In the spring of 2010 we were invited to participate in the Lisbon Architecture Triennale at the Berado Museum . Under the theme “Let's Talk About Houses” we were asked to reflect on how the house and the privacy of dwelling suggests the idea of the societal and through this the city. We were inspired by this suggestion of connectivity between the private and the public, the inner and the out, theintimate and the shared.

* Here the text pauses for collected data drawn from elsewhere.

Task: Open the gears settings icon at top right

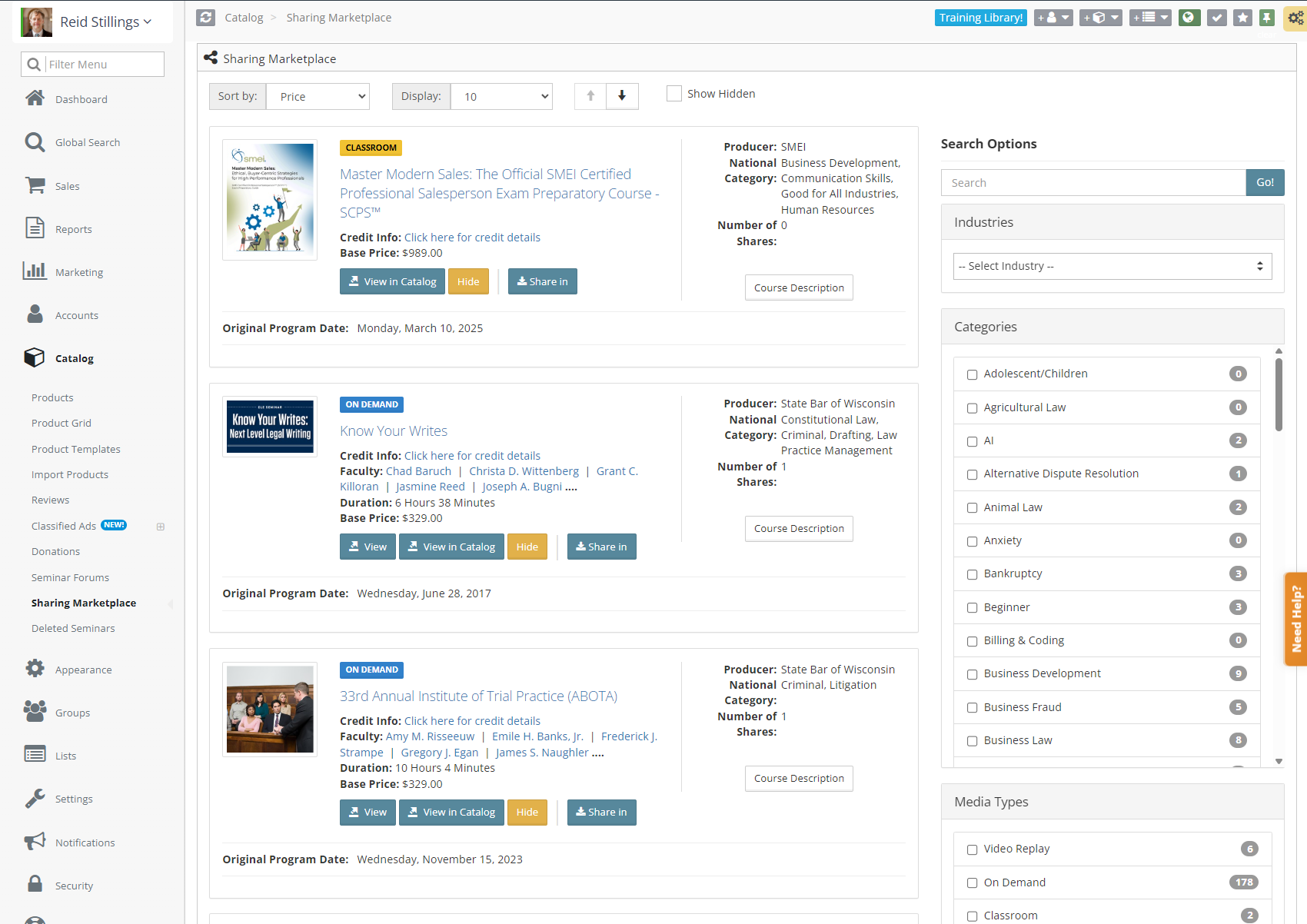Action: pos(1295,18)
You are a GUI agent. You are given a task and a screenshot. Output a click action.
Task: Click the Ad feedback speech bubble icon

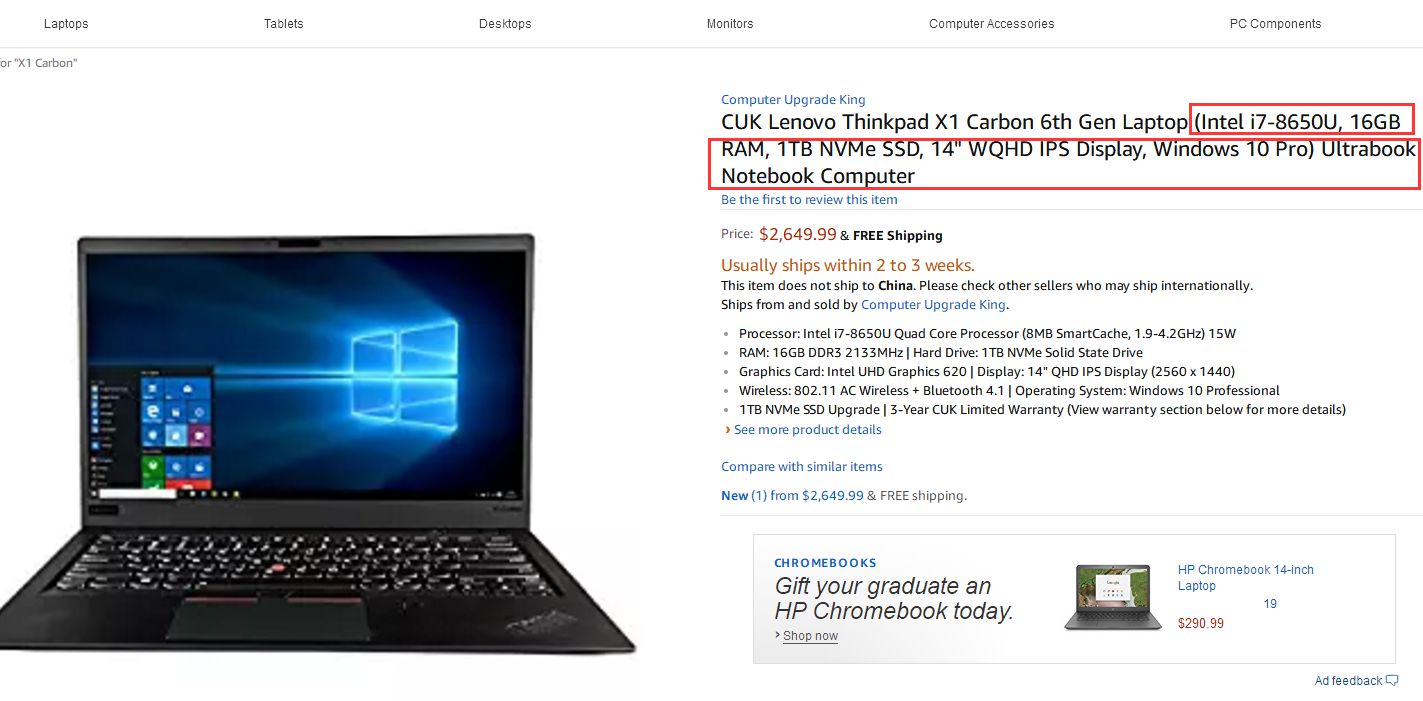pos(1392,681)
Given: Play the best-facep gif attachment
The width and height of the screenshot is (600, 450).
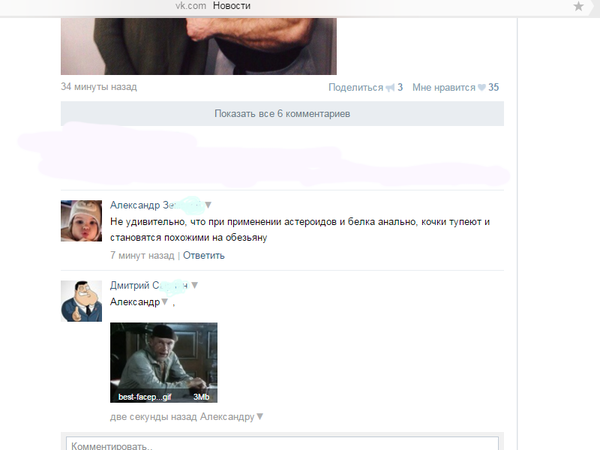Looking at the screenshot, I should coord(163,363).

The invitation asked us to consider
"Architecture is seen from the point of view of its social and collective hubs, starting from the principle that it is not only an essential component in the construction of citizenship and the enriching of collective life, but also that this deeper insight is possible only on the basis of a creative and poetic understanding of the discipline. In architecture, form and aesthetics are poetically linked to the real, the experiential space, and the construction of new and better ways of collectively experiencing the city. For this reason, the theme of the house is, at the same time, a bridge connecting us to our first and formative experience of space, as well as a powerful metaphor for inhabiting the world that lies at the centre of the relationship between intimacy and community. Lisbon Triennale 2010"
The project is made of three parts: the installation, the table and the drawing. Each of the three parts reflects upon the making of a soft space in which the materials and the structures are moving. The project asks how architecture could be imagined through an idea of the soft and the pliable. Engaging material through computation the works define soft on a series of parallel levels that twine in and amongst each other. Soft is a tectonic inquiry into the adaptable, the crafted and the motile as well as a cultural question into what a home could be.
As a conversation between the tent as a primary construction of shelter and the tapestry as a highly encultured tradition of understanding inhabitation the project shown here ask how textiles can be seen as a media for a transformative architecture. In Thicket the installation asks how textile principles of weaving and pleating can define a flexible and breathing architecture destabilising the relationship between subject and space. In the table the surface of the domestic, the wallpaper and tablecloth, embeds the poetics of the afar allowing us as inhabitants to playfully encounter that which is other than here.
A soft tectonic
Thicket investigates how to use textile concepts of friction and tension for tectonic structures of architectural scale. As a wall membrane, Thicket explores the making of a pleated structure. Thicket is made of ash slats braced together by steel joints. As a friction based structure each slat is bent into shape pressing against each other and creating an internal friction. In Thicket each single member is inherently weak. The load forces move through a field of friction based interconnectivity by which the overall structure becomes stiff. This integral weakness allows the structure to retain a measure of pliability or softness allowing it to adjust to changes in its environment or in load.
Thicket makes use of the material performance of wood. Cutting the slats from ash timber we make use of the particular straightness of ash grain which in turn allows us work with a minimal thickness and therefore a high degree of pliability. In Thicket we examine the idea of soft tectonics through an adaptable structural system. By continually adjusting the tensions wires that run through the structure, Thicket is animated. The tension wire are connected to a simple pulley system that alternately tightens and relaxes the wire creating an internal rhythm of expansion and contracting, inhaling and exhaling in resonance with its inherent material performance.